▶ [What is required] Repeat all the records exactly, omitting pictures.

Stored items
--- --- ---
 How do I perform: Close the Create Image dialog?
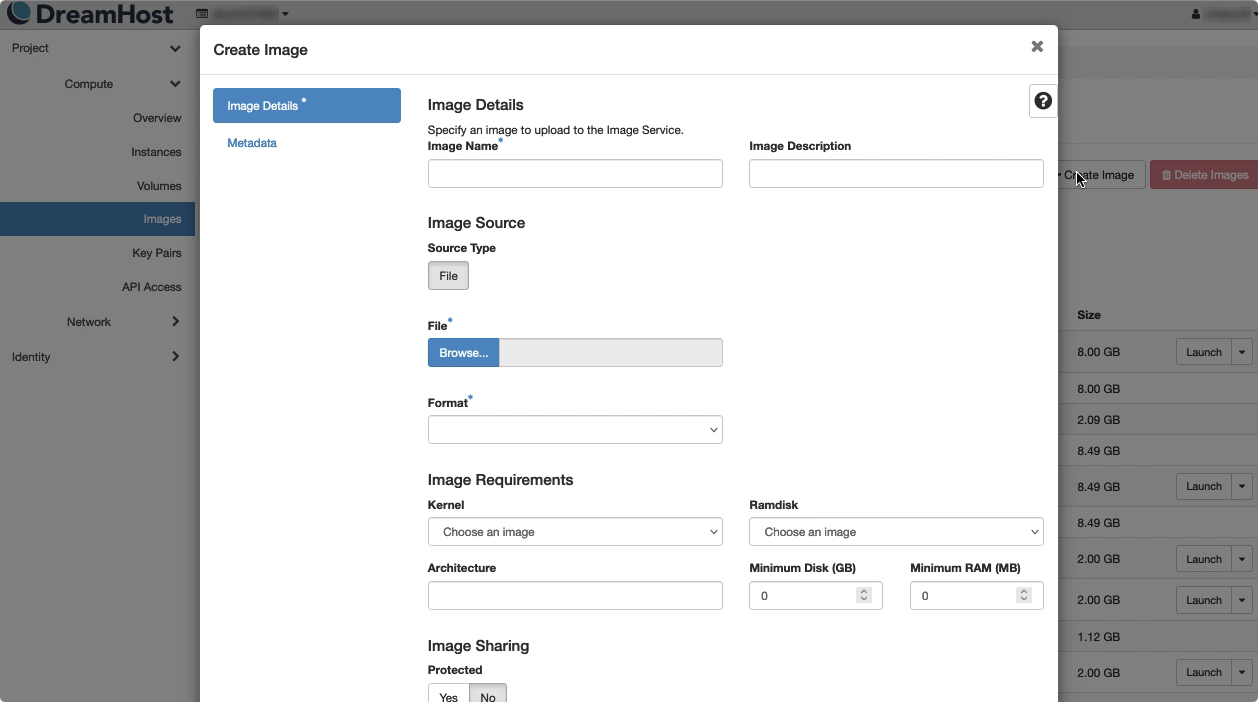pos(1037,46)
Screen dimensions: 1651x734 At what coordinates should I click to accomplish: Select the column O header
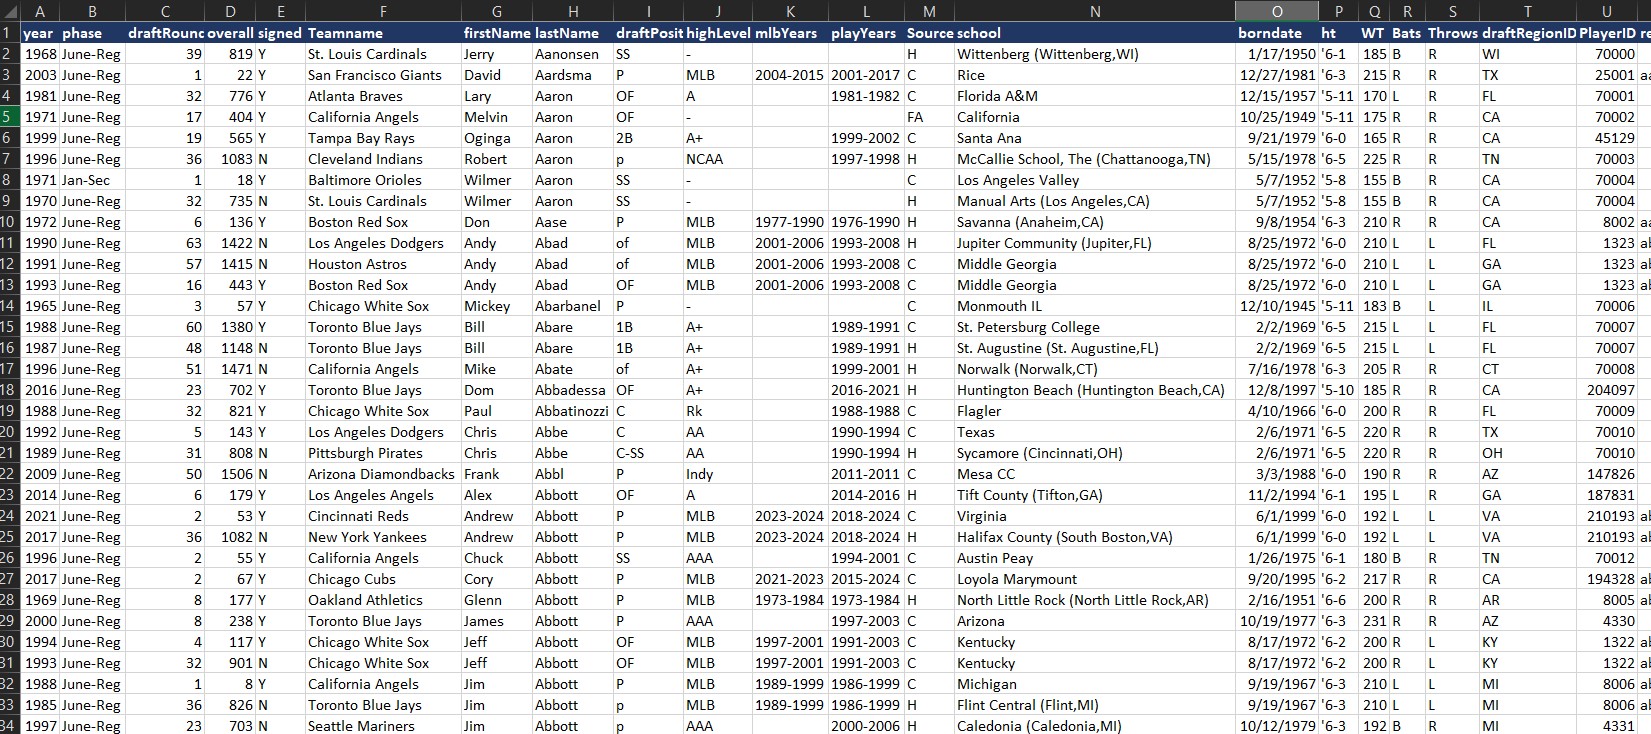(x=1276, y=11)
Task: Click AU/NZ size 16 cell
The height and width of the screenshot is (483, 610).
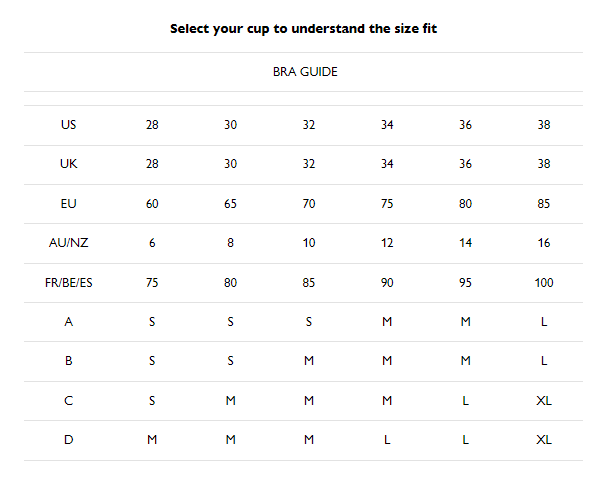Action: click(544, 243)
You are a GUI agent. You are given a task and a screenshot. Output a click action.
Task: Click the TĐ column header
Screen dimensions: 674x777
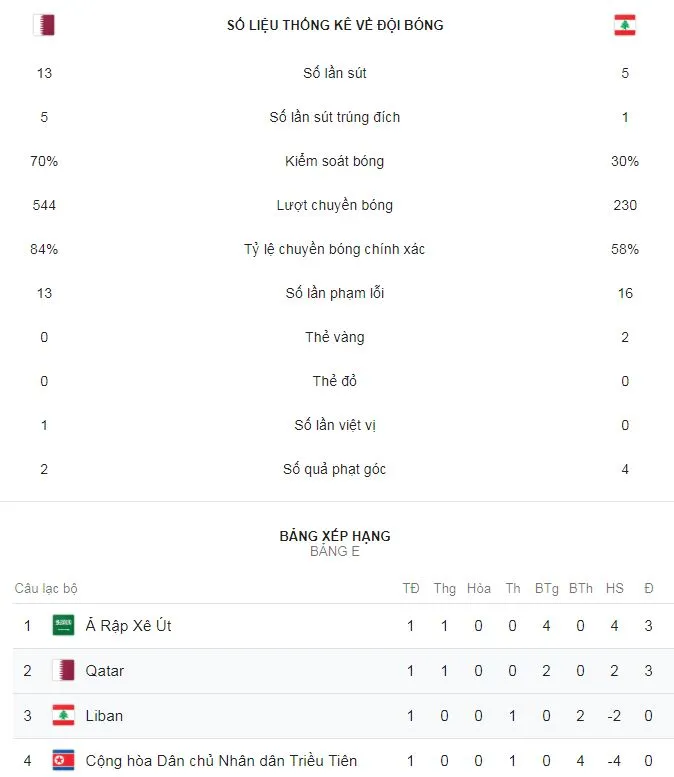411,588
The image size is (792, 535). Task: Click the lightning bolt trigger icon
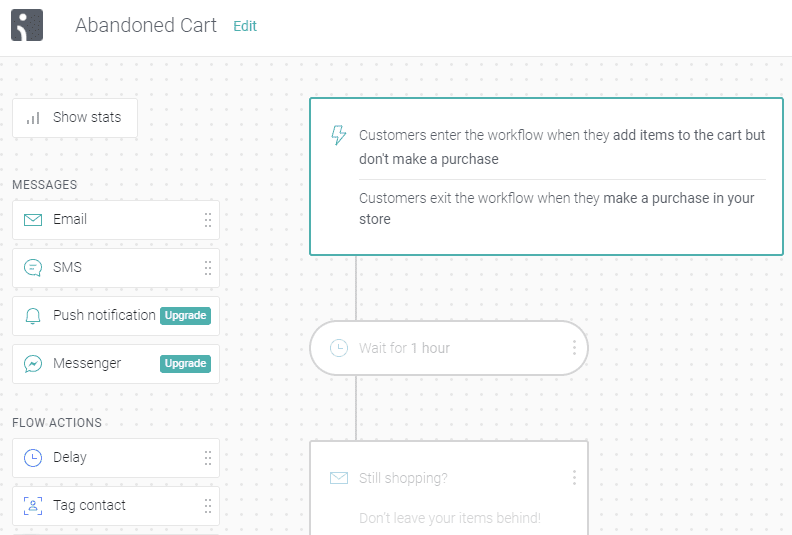pos(338,135)
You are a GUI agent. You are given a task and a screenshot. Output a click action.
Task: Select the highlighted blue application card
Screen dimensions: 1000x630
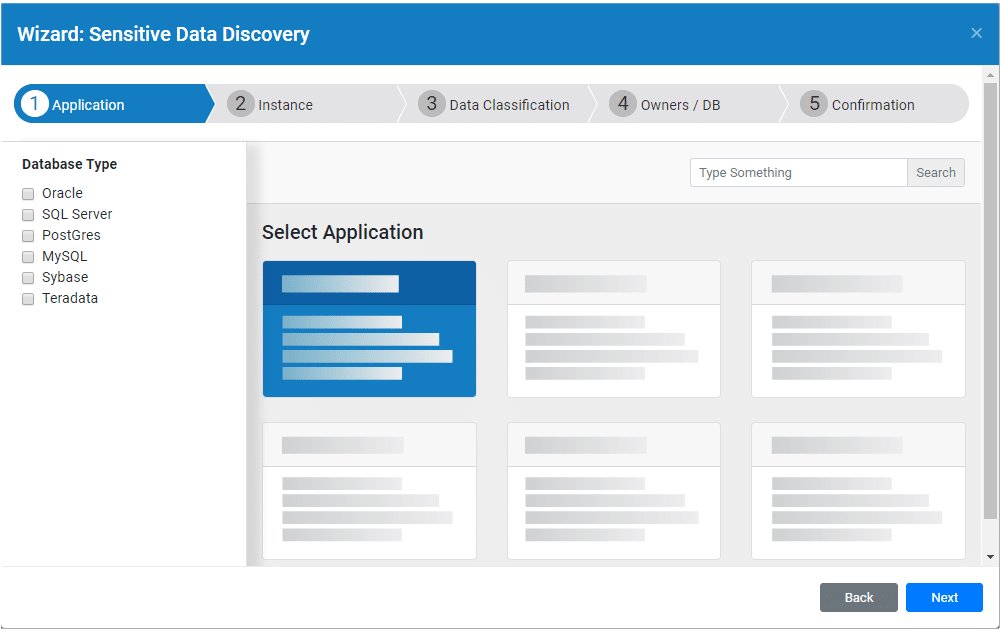[x=369, y=329]
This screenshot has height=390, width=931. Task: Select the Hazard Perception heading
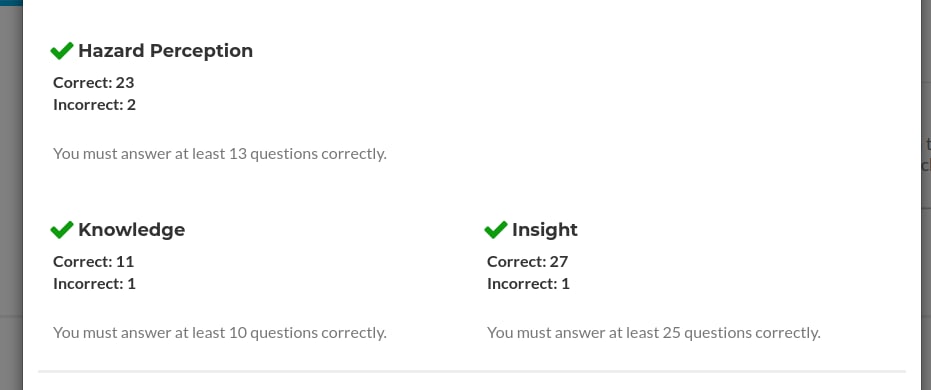coord(166,51)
--- --- ---
▶ [Answer for this exercise]
 How do I perform: Close the Create Image dialog?
pos(1037,46)
Screen dimensions: 1651x734 At what coordinates should I click to accomplish: Select the column O header
(x=1276, y=11)
Task: Click AU/NZ size 16 cell
The height and width of the screenshot is (483, 610).
Action: click(544, 243)
You are a GUI agent. You are given a task and a screenshot. Output a click action.
Task: Click the TĐ column header
Screen dimensions: 674x777
411,588
The image size is (792, 535). Task: Click the lightning bolt trigger icon
pos(338,135)
You are a GUI agent. You are given a task and a screenshot. Output a click action.
Task: Select the highlighted blue application card
Screen dimensions: 1000x630
[x=369, y=329]
This screenshot has height=390, width=931. Task: Select the Hazard Perception heading
coord(166,51)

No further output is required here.